» Exercise input:
■ ■ ■ ■ ■
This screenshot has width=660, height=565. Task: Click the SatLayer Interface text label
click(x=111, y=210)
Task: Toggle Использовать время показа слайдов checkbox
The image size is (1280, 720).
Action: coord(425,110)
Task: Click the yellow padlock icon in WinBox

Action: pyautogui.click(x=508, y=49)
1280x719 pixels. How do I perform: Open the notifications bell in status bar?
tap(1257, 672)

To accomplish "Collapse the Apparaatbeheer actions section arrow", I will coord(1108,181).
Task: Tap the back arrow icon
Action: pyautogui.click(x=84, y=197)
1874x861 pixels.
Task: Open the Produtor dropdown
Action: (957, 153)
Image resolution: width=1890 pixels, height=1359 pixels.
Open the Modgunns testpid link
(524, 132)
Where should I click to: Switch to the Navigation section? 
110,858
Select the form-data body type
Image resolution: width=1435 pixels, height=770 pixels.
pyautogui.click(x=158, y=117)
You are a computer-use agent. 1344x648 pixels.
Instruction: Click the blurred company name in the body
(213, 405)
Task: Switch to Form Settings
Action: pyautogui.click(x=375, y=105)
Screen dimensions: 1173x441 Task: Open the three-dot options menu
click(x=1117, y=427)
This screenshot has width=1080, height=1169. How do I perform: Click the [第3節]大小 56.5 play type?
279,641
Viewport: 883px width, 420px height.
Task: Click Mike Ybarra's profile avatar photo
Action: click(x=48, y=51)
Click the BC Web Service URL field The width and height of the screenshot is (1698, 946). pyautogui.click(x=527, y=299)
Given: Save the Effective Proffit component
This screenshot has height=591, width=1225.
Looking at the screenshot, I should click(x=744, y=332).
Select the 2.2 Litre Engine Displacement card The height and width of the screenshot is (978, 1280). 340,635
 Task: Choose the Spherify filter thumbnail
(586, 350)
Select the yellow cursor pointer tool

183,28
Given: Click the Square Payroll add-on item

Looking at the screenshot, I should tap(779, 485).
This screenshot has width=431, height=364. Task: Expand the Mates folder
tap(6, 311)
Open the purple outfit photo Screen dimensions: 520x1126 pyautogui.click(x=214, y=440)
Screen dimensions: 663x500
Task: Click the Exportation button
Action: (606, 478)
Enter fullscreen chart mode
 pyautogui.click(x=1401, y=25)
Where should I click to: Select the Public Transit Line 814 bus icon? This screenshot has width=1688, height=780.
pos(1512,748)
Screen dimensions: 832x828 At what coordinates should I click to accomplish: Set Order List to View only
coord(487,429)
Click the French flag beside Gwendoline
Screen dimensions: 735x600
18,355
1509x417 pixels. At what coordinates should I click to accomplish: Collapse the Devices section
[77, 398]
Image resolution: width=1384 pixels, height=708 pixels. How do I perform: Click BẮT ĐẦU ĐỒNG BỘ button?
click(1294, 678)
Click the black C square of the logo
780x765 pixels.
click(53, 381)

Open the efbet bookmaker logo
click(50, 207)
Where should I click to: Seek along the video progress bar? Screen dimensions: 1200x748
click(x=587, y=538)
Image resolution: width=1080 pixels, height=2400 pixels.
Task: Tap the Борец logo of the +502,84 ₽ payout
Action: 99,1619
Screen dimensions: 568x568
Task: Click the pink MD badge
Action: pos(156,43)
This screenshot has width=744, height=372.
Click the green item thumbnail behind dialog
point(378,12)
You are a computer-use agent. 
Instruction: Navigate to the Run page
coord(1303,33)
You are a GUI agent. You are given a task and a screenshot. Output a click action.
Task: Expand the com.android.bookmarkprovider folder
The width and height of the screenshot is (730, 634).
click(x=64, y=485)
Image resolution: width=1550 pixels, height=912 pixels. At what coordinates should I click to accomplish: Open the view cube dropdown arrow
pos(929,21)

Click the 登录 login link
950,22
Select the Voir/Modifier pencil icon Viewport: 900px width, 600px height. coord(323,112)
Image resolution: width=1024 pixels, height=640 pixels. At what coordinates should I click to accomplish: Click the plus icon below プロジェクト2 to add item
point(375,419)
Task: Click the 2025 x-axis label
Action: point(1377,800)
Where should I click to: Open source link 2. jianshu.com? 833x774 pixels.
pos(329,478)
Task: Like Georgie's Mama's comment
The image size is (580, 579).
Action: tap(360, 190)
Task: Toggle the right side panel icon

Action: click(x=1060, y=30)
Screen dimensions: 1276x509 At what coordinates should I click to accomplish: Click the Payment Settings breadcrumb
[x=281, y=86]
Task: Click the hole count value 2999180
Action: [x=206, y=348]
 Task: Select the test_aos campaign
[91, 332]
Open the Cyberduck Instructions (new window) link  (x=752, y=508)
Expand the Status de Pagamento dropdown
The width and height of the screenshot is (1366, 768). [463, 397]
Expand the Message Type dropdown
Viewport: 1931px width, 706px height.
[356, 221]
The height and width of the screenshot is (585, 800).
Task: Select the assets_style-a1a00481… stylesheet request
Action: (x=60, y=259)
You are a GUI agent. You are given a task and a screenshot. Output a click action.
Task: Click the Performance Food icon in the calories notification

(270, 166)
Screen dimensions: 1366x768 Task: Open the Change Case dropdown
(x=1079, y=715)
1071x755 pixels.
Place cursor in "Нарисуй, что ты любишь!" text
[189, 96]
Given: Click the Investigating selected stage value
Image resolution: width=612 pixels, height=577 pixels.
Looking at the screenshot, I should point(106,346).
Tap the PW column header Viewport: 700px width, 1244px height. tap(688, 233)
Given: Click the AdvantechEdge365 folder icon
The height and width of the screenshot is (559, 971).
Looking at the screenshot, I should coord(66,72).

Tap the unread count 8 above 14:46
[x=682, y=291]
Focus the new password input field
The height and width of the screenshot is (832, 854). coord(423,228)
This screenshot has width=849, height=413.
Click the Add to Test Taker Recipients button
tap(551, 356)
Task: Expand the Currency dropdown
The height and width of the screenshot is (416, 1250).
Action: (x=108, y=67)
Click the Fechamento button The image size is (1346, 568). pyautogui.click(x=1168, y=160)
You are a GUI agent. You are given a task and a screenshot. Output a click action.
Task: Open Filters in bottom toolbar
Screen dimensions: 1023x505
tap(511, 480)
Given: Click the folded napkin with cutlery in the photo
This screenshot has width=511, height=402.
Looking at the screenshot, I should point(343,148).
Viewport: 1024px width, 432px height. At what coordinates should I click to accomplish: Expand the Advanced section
■ ■ ■ ■ ■
» Work to be completed: Please give back all of the material above exactly as it was written.

» Result of this task:
This screenshot has width=660, height=565. Task: Click the SatLayer Interface text label
click(x=111, y=210)
Task: Toggle Использовать время показа слайдов checkbox
The image size is (1280, 720).
Action: coord(425,110)
Task: Click the yellow padlock icon in WinBox

Action: pyautogui.click(x=508, y=49)
1280x719 pixels. How do I perform: Open the notifications bell in status bar?
tap(1257, 672)

To accomplish "Collapse the Apparaatbeheer actions section arrow", I will coord(1108,181).
Task: Tap the back arrow icon
Action: pyautogui.click(x=84, y=197)
1874x861 pixels.
Task: Open the Produtor dropdown
Action: (957, 153)
Image resolution: width=1890 pixels, height=1359 pixels.
Open the Modgunns testpid link
(524, 132)
Where should I click to: Switch to the Navigation section? 
110,858
Select the form-data body type
Image resolution: width=1435 pixels, height=770 pixels.
pyautogui.click(x=158, y=117)
You are a computer-use agent. 1344x648 pixels.
Instruction: Click the blurred company name in the body
(213, 405)
Task: Switch to Form Settings
Action: pyautogui.click(x=375, y=105)
Screen dimensions: 1173x441 Task: Open the three-dot options menu
click(x=1117, y=427)
This screenshot has width=1080, height=1169. How do I perform: Click the [第3節]大小 56.5 play type?
279,641
Viewport: 883px width, 420px height.
Task: Click Mike Ybarra's profile avatar photo
Action: click(x=48, y=51)
Click the BC Web Service URL field The width and height of the screenshot is (1698, 946). pyautogui.click(x=527, y=299)
Given: Save the Effective Proffit component
This screenshot has height=591, width=1225.
Looking at the screenshot, I should click(x=744, y=332).
Select the 2.2 Litre Engine Displacement card The height and width of the screenshot is (978, 1280). 340,635
 Task: Choose the Spherify filter thumbnail
(586, 350)
Select the yellow cursor pointer tool

183,28
Given: Click the Square Payroll add-on item

Looking at the screenshot, I should tap(779, 485).
This screenshot has width=431, height=364. Task: Expand the Mates folder
tap(6, 311)
Open the purple outfit photo Screen dimensions: 520x1126 pyautogui.click(x=214, y=440)
Screen dimensions: 663x500
Task: Click the Exportation button
Action: (606, 478)
Enter fullscreen chart mode
 pyautogui.click(x=1401, y=25)
Where should I click to: Select the Public Transit Line 814 bus icon? This screenshot has width=1688, height=780.
pos(1512,748)
Screen dimensions: 832x828 At what coordinates should I click to accomplish: Set Order List to View only
coord(487,429)
Click the French flag beside Gwendoline
Screen dimensions: 735x600
18,355
1509x417 pixels. At what coordinates should I click to accomplish: Collapse the Devices section
[77, 398]
Image resolution: width=1384 pixels, height=708 pixels. How do I perform: Click BẮT ĐẦU ĐỒNG BỘ button?
click(1294, 678)
Click the black C square of the logo
780x765 pixels.
click(53, 381)

Open the efbet bookmaker logo
click(50, 207)
Where should I click to: Seek along the video progress bar? Screen dimensions: 1200x748
click(x=587, y=538)
Image resolution: width=1080 pixels, height=2400 pixels.
Task: Tap the Борец logo of the +502,84 ₽ payout
Action: 99,1619
Screen dimensions: 568x568
Task: Click the pink MD badge
Action: pos(156,43)
This screenshot has width=744, height=372.
Click the green item thumbnail behind dialog
point(378,12)
You are a computer-use agent. 
Instruction: Navigate to the Run page
coord(1303,33)
You are a GUI agent. You are given a task and a screenshot. Output a click action.
Task: Expand the com.android.bookmarkprovider folder
The width and height of the screenshot is (730, 634).
click(x=64, y=485)
Image resolution: width=1550 pixels, height=912 pixels. At what coordinates should I click to accomplish: Open the view cube dropdown arrow
pos(929,21)

Click the 登录 login link
950,22
Select the Voir/Modifier pencil icon Viewport: 900px width, 600px height. coord(323,112)
Image resolution: width=1024 pixels, height=640 pixels. At what coordinates should I click to accomplish: Click the plus icon below プロジェクト2 to add item
point(375,419)
Task: Click the 2025 x-axis label
Action: point(1377,800)
Where should I click to: Open source link 2. jianshu.com? 833x774 pixels.
pos(329,478)
Task: Like Georgie's Mama's comment
The image size is (580, 579).
Action: tap(360, 190)
Task: Toggle the right side panel icon

Action: click(x=1060, y=30)
Screen dimensions: 1276x509 At what coordinates should I click to accomplish: Click the Payment Settings breadcrumb
[x=281, y=86]
Task: Click the hole count value 2999180
Action: [x=206, y=348]
 Task: Select the test_aos campaign
[91, 332]
Open the Cyberduck Instructions (new window) link  (x=752, y=508)
Expand the Status de Pagamento dropdown
The width and height of the screenshot is (1366, 768). [463, 397]
Expand the Message Type dropdown
Viewport: 1931px width, 706px height.
[356, 221]
The height and width of the screenshot is (585, 800).
Task: Select the assets_style-a1a00481… stylesheet request
Action: (x=60, y=259)
You are a GUI agent. You are given a task and a screenshot. Output a click action.
Task: Click the Performance Food icon in the calories notification

(270, 166)
Screen dimensions: 1366x768 Task: Open the Change Case dropdown
(x=1079, y=715)
1071x755 pixels.
Place cursor in "Нарисуй, что ты любишь!" text
[189, 96]
Given: Click the Investigating selected stage value
Image resolution: width=612 pixels, height=577 pixels.
Looking at the screenshot, I should point(106,346).
Tap the PW column header Viewport: 700px width, 1244px height. tap(688, 233)
Given: Click the AdvantechEdge365 folder icon
The height and width of the screenshot is (559, 971).
Looking at the screenshot, I should coord(66,72).

Tap the unread count 8 above 14:46
[x=682, y=291]
Focus the new password input field
The height and width of the screenshot is (832, 854). coord(423,228)
This screenshot has width=849, height=413.
Click the Add to Test Taker Recipients button
tap(551, 356)
Task: Expand the Currency dropdown
The height and width of the screenshot is (416, 1250).
Action: (x=108, y=67)
Click the Fechamento button The image size is (1346, 568). pyautogui.click(x=1168, y=160)
You are a GUI agent. You are given a task and a screenshot. Output a click action.
Task: Open Filters in bottom toolbar
Screen dimensions: 1023x505
tap(511, 480)
Given: Click the folded napkin with cutlery in the photo
This screenshot has width=511, height=402.
Looking at the screenshot, I should point(343,148).
Viewport: 1024px width, 432px height. At what coordinates should I click to accomplish: Expand the Advanced section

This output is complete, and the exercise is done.